The art of storytelling
Sharing our experiences in a way that motivates others means telling a story that relates to something people already understand. Publishing is no longer the preserve of professional journalists. With social networking tools, smartphones, tablets, and free or cheap audio and video editing software, we are all mobile storytellers.
Technology is here to help us move away from corporate blandness toward celebrating the individuality of real people and real lives. Authenticity. Transparency. Trust. To me sharing real, inspiring stories on the web is what online journalism is all about.

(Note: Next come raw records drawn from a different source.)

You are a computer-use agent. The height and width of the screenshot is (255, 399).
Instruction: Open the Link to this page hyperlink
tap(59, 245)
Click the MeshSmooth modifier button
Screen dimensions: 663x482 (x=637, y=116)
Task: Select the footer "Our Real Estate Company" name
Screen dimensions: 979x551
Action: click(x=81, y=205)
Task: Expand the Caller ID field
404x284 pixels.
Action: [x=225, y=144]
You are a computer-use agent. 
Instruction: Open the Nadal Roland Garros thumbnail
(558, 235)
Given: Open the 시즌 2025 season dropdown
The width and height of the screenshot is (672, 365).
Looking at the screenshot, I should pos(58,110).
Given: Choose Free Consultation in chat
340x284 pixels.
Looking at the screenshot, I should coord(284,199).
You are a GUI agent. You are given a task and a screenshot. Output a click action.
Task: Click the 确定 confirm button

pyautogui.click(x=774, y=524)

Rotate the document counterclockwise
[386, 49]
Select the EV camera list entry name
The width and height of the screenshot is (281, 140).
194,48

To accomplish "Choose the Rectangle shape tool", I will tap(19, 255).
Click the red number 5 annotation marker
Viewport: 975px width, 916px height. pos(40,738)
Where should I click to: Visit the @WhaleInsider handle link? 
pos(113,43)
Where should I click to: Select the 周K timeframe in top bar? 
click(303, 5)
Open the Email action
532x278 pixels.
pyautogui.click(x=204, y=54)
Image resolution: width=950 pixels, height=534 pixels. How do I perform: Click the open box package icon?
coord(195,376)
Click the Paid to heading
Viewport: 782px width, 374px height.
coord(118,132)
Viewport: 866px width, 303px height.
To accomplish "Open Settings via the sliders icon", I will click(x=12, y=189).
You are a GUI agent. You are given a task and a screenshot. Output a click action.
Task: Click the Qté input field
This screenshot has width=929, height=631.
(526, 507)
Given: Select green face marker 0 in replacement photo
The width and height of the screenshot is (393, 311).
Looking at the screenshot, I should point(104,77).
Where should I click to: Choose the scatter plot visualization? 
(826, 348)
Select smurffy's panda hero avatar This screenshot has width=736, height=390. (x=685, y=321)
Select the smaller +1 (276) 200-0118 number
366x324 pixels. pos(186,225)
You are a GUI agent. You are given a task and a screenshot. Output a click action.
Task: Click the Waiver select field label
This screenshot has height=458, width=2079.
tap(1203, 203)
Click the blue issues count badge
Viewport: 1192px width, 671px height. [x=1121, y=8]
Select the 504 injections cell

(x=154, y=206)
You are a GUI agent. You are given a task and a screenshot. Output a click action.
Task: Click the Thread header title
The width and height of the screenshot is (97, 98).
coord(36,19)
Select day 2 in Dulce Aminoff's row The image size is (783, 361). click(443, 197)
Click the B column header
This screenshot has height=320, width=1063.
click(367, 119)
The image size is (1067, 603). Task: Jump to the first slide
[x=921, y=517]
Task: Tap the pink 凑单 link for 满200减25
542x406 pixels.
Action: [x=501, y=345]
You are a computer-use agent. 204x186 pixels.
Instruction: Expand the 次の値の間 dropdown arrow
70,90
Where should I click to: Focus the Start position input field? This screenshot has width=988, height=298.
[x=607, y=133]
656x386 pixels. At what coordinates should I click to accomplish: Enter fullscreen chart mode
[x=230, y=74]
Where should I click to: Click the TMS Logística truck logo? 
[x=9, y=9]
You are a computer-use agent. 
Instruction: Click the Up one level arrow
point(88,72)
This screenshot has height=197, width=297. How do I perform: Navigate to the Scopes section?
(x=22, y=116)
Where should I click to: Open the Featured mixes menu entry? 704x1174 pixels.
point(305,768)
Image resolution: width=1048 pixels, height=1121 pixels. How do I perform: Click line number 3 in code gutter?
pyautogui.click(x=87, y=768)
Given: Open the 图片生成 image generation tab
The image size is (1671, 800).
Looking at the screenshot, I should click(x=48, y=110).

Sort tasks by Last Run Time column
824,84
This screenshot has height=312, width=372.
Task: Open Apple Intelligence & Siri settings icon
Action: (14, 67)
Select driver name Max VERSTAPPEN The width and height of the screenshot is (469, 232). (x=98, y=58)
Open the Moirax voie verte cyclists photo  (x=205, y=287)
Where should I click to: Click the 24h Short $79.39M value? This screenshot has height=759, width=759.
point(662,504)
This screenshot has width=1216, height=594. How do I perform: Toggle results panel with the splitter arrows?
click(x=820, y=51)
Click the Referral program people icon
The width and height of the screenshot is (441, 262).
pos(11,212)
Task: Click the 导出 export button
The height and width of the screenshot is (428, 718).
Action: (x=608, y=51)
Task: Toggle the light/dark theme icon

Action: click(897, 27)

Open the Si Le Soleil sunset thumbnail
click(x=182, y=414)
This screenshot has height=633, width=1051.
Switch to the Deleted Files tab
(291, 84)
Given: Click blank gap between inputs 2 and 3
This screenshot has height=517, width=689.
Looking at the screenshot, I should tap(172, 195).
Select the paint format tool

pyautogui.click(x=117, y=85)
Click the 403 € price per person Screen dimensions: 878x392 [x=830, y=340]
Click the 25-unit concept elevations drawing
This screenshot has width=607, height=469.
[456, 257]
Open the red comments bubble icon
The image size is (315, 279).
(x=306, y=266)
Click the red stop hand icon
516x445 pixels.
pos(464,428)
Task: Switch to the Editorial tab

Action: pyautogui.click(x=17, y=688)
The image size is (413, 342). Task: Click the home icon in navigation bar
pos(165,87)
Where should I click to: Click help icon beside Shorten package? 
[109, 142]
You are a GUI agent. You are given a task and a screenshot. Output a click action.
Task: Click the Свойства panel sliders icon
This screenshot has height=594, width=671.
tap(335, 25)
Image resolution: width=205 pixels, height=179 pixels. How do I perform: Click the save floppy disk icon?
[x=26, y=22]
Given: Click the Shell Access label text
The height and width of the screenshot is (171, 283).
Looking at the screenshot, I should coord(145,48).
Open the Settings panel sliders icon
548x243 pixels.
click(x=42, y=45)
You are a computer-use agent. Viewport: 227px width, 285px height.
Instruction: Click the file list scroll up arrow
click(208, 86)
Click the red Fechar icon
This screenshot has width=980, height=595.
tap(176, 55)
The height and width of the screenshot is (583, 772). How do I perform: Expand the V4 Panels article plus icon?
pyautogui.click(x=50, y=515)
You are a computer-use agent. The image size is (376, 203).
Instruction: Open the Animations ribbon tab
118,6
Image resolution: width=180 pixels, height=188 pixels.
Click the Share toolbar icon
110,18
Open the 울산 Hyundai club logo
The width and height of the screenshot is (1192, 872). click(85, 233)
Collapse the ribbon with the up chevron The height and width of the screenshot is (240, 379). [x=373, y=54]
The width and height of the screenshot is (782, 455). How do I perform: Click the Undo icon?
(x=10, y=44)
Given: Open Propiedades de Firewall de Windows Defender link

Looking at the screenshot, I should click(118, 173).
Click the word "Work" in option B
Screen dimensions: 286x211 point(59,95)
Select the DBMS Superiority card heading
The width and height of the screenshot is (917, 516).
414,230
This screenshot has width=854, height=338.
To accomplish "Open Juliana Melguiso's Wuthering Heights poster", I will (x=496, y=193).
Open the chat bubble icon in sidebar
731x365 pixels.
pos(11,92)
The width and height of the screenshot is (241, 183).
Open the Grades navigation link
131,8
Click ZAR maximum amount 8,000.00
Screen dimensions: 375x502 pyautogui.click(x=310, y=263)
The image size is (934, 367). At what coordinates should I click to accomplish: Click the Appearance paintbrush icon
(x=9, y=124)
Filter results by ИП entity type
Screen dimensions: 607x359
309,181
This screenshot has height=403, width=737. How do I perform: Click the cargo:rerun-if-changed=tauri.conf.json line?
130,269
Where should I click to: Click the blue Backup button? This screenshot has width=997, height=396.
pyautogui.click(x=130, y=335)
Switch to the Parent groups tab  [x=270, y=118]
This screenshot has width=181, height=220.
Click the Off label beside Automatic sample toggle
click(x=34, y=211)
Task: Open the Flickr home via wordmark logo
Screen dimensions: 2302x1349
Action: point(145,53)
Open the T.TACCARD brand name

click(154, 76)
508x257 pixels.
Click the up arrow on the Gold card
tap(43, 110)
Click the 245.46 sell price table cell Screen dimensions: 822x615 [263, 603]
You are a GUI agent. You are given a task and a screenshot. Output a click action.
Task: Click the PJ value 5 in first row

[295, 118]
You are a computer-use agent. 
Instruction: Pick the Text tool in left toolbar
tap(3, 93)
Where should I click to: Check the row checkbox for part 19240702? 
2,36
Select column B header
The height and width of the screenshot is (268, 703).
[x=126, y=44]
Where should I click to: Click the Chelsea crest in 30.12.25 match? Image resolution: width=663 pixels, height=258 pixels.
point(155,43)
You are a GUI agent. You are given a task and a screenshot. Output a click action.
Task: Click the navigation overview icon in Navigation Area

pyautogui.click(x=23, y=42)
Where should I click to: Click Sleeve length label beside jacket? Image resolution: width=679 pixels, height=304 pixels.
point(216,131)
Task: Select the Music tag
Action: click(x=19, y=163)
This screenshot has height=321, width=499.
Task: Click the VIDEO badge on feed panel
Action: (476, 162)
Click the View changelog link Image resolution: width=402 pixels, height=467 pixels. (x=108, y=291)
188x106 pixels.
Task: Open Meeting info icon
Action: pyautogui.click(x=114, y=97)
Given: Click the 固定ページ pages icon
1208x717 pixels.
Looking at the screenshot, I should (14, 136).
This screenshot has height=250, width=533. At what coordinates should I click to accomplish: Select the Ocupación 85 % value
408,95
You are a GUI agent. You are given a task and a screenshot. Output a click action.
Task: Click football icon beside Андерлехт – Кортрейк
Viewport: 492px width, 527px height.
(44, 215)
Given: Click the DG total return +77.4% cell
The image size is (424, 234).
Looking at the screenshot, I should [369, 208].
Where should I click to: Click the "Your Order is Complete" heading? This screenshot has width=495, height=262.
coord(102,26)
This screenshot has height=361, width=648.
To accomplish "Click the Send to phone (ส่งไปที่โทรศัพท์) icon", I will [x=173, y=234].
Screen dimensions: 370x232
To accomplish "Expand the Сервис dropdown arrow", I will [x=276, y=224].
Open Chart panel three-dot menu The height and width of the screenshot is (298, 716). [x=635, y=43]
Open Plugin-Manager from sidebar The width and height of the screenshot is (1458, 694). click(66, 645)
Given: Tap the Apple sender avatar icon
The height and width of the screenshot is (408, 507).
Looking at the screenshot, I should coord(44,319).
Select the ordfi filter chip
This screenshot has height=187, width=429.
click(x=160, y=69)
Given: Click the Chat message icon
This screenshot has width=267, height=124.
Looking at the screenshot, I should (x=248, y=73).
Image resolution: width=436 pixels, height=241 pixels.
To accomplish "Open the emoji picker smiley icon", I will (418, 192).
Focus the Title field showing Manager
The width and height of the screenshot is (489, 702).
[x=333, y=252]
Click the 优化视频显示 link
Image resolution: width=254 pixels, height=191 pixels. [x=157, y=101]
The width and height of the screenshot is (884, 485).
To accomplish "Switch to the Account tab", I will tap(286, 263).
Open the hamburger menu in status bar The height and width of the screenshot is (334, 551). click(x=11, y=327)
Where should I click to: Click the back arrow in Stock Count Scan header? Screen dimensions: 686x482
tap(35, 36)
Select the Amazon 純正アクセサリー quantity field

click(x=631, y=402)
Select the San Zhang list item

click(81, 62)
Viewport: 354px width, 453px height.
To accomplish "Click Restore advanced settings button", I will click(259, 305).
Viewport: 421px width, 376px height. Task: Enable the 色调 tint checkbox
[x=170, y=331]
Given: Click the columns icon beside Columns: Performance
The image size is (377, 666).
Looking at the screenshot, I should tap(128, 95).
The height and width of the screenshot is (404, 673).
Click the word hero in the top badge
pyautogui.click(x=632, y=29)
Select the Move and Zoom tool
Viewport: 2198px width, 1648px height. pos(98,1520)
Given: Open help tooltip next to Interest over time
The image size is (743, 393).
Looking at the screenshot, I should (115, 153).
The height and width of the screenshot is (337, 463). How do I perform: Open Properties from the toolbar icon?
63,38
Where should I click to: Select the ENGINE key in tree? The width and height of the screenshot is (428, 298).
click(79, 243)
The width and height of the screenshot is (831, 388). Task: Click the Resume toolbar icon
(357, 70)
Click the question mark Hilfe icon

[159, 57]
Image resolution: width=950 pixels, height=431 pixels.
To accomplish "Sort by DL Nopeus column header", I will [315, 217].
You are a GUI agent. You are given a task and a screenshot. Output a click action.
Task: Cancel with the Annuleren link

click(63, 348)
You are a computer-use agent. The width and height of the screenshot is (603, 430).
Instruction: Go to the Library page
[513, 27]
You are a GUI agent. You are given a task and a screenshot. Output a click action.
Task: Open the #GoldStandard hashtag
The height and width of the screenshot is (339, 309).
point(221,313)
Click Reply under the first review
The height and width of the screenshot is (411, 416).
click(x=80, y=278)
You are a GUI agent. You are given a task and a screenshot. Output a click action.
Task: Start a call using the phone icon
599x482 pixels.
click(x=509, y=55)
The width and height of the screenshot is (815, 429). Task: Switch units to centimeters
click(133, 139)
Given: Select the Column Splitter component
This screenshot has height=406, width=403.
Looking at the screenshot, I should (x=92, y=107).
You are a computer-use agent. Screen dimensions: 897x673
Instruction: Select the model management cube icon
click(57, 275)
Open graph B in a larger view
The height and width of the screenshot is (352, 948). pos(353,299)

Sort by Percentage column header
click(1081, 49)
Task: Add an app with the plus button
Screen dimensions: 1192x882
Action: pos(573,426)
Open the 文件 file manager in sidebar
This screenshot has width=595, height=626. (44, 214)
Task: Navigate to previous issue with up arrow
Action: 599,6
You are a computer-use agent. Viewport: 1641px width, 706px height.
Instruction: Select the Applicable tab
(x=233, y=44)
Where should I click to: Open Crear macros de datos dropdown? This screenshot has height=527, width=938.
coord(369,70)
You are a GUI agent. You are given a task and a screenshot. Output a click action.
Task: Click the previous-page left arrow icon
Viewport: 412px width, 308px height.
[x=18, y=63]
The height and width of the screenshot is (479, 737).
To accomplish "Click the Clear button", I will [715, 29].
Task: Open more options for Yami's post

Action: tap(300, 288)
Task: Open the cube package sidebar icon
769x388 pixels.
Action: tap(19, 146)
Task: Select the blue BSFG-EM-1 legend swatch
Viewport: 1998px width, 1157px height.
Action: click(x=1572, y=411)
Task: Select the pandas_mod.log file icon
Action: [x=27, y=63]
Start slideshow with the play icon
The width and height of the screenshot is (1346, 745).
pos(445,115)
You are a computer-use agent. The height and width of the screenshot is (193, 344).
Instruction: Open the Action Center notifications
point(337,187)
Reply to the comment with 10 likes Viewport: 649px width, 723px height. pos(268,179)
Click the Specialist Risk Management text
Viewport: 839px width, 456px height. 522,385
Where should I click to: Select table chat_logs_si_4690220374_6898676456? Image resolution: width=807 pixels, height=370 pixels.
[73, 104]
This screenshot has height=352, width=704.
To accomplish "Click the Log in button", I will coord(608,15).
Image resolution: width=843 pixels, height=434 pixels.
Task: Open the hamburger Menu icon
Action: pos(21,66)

The challenge of course, when technology previously the preserve of the few becomes available to the masses, is that the skills and knowledge that goes behind how to use it takes a while to catch up.
This is why there is so much ‘noise’ on Twitter and YouTube. We’re in the experimentation stage. We’re all learning how to drive this thing; there is no manual (apart from our gut instincts) and there’s no standard or quality control board. What you produce is only as good as it’s value to others. The better your content is at helping others understand and find themselves, the more valuable, and hence shareable, it becomes.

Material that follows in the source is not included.